Please reproduce every line of the material below word for word.

-------- EXERCISE INPUT

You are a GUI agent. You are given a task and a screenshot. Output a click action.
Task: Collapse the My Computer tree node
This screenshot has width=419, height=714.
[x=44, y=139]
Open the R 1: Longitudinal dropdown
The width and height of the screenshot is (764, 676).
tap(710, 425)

----------------

> TASK ANSWER:
You are a GUI agent. You are given a task and a screenshot. Output a click action.
Task: Collapse the My Computer tree node
This screenshot has width=419, height=714.
[x=44, y=139]
Open the R 1: Longitudinal dropdown
The width and height of the screenshot is (764, 676).
tap(710, 425)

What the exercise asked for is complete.